▸ **Required task**: Copy the following lines verbatim, reproducing every one of them without alteration.

[Saved data entries]
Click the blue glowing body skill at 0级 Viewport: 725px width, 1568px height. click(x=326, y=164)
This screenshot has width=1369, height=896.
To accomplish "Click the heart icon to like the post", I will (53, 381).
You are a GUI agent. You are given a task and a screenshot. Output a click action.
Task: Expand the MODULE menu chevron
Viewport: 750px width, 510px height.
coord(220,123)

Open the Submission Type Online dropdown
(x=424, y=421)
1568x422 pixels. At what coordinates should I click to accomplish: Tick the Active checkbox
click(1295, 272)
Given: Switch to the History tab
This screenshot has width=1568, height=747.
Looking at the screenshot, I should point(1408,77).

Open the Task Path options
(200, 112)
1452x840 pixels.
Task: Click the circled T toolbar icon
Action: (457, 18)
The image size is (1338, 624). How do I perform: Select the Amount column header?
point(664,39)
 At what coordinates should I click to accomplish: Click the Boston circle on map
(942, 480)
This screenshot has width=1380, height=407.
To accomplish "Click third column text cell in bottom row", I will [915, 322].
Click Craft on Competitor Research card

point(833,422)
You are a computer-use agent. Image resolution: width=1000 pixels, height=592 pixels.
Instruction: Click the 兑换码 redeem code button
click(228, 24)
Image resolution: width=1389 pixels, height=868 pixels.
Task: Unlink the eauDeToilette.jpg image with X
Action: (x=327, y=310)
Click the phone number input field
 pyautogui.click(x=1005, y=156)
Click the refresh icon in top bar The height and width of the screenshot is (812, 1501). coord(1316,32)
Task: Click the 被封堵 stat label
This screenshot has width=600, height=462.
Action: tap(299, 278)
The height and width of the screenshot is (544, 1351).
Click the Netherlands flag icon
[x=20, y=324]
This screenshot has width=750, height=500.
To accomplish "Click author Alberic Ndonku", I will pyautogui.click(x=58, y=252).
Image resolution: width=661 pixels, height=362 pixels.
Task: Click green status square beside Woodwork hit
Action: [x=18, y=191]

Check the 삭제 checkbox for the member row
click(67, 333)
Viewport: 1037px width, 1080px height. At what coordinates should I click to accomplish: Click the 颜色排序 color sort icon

▸ **Completed task**:
Click the blue glowing body skill at 0级 Viewport: 725px width, 1568px height. click(x=326, y=164)
This screenshot has width=1369, height=896.
To accomplish "Click the heart icon to like the post", I will (53, 381).
You are a GUI agent. You are given a task and a screenshot. Output a click action.
Task: Expand the MODULE menu chevron
Viewport: 750px width, 510px height.
coord(220,123)

Open the Submission Type Online dropdown
(x=424, y=421)
1568x422 pixels. At what coordinates should I click to accomplish: Tick the Active checkbox
click(1295, 272)
Given: Switch to the History tab
This screenshot has width=1568, height=747.
Looking at the screenshot, I should point(1408,77).

Open the Task Path options
(200, 112)
1452x840 pixels.
Task: Click the circled T toolbar icon
Action: (457, 18)
The image size is (1338, 624). How do I perform: Select the Amount column header?
point(664,39)
 At what coordinates should I click to accomplish: Click the Boston circle on map
(942, 480)
This screenshot has width=1380, height=407.
To accomplish "Click third column text cell in bottom row", I will [915, 322].
Click Craft on Competitor Research card

point(833,422)
You are a computer-use agent. Image resolution: width=1000 pixels, height=592 pixels.
Instruction: Click the 兑换码 redeem code button
click(228, 24)
Image resolution: width=1389 pixels, height=868 pixels.
Task: Unlink the eauDeToilette.jpg image with X
Action: (x=327, y=310)
Click the phone number input field
 pyautogui.click(x=1005, y=156)
Click the refresh icon in top bar The height and width of the screenshot is (812, 1501). coord(1316,32)
Task: Click the 被封堵 stat label
This screenshot has width=600, height=462.
Action: tap(299, 278)
The height and width of the screenshot is (544, 1351).
Click the Netherlands flag icon
[x=20, y=324]
This screenshot has width=750, height=500.
To accomplish "Click author Alberic Ndonku", I will pyautogui.click(x=58, y=252).
Image resolution: width=661 pixels, height=362 pixels.
Task: Click green status square beside Woodwork hit
Action: [x=18, y=191]

Check the 삭제 checkbox for the member row
click(67, 333)
Viewport: 1037px width, 1080px height. At what coordinates should I click to accomplish: Click the 颜色排序 color sort icon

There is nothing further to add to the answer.